Some 2,225 people suffered sexual violence in Germany's Protestant Church at the hands of 1,259 suspected perpetrators over the last eight decades, a study found on Thursday, warning that the scandal was probably far deeper.
There have been high-profile cases of abuses across Germany's Christian institutions, though the main focus has been on the Catholic Church where a similar 2018 study found 3,700 possible victims preyed on by 1,670 clerics.
The report, by about a dozen researchers over the last three years at the request and cost of the Protestant Church, said more than half of identified victims were under 14 at the time.
More than a quarter of the abusers were parish priests.
"It's not even the tip of the iceberg," the study's lead author Martin Wazlawik told a news conference, criticising the church for handling cases "highly reactively".
The report said many regional churches could not rule out destruction of files, while numerous of them said they did not have sufficient personnel to review documents.

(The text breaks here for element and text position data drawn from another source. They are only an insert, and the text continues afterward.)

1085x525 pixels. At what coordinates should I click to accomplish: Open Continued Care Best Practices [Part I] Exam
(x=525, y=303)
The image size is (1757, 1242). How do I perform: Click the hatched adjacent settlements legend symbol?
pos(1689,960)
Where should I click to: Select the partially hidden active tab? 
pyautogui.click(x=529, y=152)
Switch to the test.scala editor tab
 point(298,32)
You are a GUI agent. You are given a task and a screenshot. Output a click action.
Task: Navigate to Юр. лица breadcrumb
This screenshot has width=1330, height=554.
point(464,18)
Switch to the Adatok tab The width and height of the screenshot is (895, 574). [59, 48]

Victims were anxious that investigations were too late and too slow, the study said, with risks to young people still high.
The head of Germany's 19 million Protestants stepped down last year over accusations she had known of suspected sexual abuse by a former church employee years before.
Reacting to the report, the church's acting head Bishop Kirsten Fehrs said the institution accepted its guilt.
"I have been genuinely shocked by the abysmal violence that was inflicted on so many people," she said in a statement, saying the abuse even extended to daycare centres.
"I can only ask you, who were hurt so much, for forgiveness from the bottom of my heart ... We did not protect them at the time of the crime and we did not treat them with dignity when they had the courage to come forward."
Victims' spokesperson Detlev Zander, who said he underwent a decade of abuse as a boy, was unimpressed, saying the church was still protecting perpetrators, discrediting those abused, and avoiding appropriate compensation.